**Activity**
An exact copy of every record is required.

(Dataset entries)

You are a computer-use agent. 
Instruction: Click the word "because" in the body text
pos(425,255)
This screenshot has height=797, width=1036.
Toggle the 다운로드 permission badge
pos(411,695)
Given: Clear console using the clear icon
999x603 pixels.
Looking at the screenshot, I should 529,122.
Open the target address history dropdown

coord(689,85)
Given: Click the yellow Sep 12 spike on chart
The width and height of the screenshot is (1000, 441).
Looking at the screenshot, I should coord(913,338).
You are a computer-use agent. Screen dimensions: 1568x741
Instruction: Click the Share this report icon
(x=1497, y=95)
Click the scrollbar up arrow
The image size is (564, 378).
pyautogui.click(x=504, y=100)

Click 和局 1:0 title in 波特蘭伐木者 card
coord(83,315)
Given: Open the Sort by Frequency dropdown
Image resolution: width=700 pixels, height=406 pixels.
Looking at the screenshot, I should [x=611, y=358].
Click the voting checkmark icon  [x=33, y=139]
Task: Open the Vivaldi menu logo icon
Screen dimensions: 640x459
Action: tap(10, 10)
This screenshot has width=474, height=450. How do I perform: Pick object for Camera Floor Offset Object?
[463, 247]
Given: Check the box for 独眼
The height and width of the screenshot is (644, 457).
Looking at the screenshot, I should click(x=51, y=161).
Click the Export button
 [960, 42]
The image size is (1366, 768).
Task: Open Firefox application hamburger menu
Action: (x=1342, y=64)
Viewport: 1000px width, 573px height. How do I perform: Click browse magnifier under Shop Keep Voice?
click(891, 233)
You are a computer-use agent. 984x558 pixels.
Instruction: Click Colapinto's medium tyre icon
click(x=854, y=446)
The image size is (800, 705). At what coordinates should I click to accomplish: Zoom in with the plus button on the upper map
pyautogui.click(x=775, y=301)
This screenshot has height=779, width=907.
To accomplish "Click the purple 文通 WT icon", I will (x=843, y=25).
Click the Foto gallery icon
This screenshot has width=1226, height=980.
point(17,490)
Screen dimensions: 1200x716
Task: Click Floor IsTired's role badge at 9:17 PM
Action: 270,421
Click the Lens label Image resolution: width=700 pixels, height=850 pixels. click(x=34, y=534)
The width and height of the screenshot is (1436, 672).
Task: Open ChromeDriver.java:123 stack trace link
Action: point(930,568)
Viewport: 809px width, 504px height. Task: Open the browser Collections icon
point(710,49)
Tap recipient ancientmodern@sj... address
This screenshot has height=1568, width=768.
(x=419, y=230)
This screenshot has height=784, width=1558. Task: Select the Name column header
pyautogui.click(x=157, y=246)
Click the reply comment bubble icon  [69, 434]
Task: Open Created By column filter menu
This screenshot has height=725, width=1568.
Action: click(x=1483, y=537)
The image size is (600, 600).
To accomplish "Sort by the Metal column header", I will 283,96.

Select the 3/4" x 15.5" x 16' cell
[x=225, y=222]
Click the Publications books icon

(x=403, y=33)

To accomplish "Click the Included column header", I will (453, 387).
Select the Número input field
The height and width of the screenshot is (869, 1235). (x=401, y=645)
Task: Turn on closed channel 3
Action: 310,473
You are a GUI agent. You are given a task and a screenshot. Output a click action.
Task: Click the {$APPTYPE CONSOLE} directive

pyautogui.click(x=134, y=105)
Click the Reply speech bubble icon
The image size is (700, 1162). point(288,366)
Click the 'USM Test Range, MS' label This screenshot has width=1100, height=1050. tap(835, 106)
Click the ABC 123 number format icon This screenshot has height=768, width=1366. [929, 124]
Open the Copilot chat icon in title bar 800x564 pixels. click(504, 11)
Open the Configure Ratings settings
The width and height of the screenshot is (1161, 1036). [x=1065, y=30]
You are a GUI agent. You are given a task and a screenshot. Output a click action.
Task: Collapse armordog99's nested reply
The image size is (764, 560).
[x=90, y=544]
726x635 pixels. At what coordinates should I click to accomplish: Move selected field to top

**Result of this exercise**
You are a computer-use agent. 
Instruction: Click the word "because" in the body text
pos(425,255)
This screenshot has height=797, width=1036.
Toggle the 다운로드 permission badge
pos(411,695)
Given: Clear console using the clear icon
999x603 pixels.
Looking at the screenshot, I should 529,122.
Open the target address history dropdown

coord(689,85)
Given: Click the yellow Sep 12 spike on chart
The width and height of the screenshot is (1000, 441).
Looking at the screenshot, I should coord(913,338).
You are a computer-use agent. Screen dimensions: 1568x741
Instruction: Click the Share this report icon
(x=1497, y=95)
Click the scrollbar up arrow
The image size is (564, 378).
pyautogui.click(x=504, y=100)

Click 和局 1:0 title in 波特蘭伐木者 card
coord(83,315)
Given: Open the Sort by Frequency dropdown
Image resolution: width=700 pixels, height=406 pixels.
Looking at the screenshot, I should [x=611, y=358].
Click the voting checkmark icon  [x=33, y=139]
Task: Open the Vivaldi menu logo icon
Screen dimensions: 640x459
Action: tap(10, 10)
This screenshot has width=474, height=450. How do I perform: Pick object for Camera Floor Offset Object?
[463, 247]
Given: Check the box for 独眼
The height and width of the screenshot is (644, 457).
Looking at the screenshot, I should click(x=51, y=161).
Click the Export button
 [960, 42]
The image size is (1366, 768).
Task: Open Firefox application hamburger menu
Action: (x=1342, y=64)
Viewport: 1000px width, 573px height. How do I perform: Click browse magnifier under Shop Keep Voice?
click(891, 233)
You are a computer-use agent. 984x558 pixels.
Instruction: Click Colapinto's medium tyre icon
click(x=854, y=446)
The image size is (800, 705). At what coordinates should I click to accomplish: Zoom in with the plus button on the upper map
pyautogui.click(x=775, y=301)
This screenshot has height=779, width=907.
To accomplish "Click the purple 文通 WT icon", I will (x=843, y=25).
Click the Foto gallery icon
This screenshot has width=1226, height=980.
point(17,490)
Screen dimensions: 1200x716
Task: Click Floor IsTired's role badge at 9:17 PM
Action: 270,421
Click the Lens label Image resolution: width=700 pixels, height=850 pixels. click(x=34, y=534)
The width and height of the screenshot is (1436, 672).
Task: Open ChromeDriver.java:123 stack trace link
Action: point(930,568)
Viewport: 809px width, 504px height. Task: Open the browser Collections icon
point(710,49)
Tap recipient ancientmodern@sj... address
This screenshot has height=1568, width=768.
(x=419, y=230)
This screenshot has height=784, width=1558. Task: Select the Name column header
pyautogui.click(x=157, y=246)
Click the reply comment bubble icon  [69, 434]
Task: Open Created By column filter menu
This screenshot has height=725, width=1568.
Action: click(x=1483, y=537)
The image size is (600, 600).
To accomplish "Sort by the Metal column header", I will 283,96.

Select the 3/4" x 15.5" x 16' cell
[x=225, y=222]
Click the Publications books icon

(x=403, y=33)

To accomplish "Click the Included column header", I will (453, 387).
Select the Número input field
The height and width of the screenshot is (869, 1235). (x=401, y=645)
Task: Turn on closed channel 3
Action: 310,473
You are a GUI agent. You are given a task and a screenshot. Output a click action.
Task: Click the {$APPTYPE CONSOLE} directive

pyautogui.click(x=134, y=105)
Click the Reply speech bubble icon
The image size is (700, 1162). point(288,366)
Click the 'USM Test Range, MS' label This screenshot has width=1100, height=1050. tap(835, 106)
Click the ABC 123 number format icon This screenshot has height=768, width=1366. [929, 124]
Open the Copilot chat icon in title bar 800x564 pixels. click(504, 11)
Open the Configure Ratings settings
The width and height of the screenshot is (1161, 1036). [x=1065, y=30]
You are a GUI agent. You are given a task and a screenshot. Output a click action.
Task: Collapse armordog99's nested reply
The image size is (764, 560).
[x=90, y=544]
726x635 pixels. At what coordinates should I click to accomplish: Move selected field to top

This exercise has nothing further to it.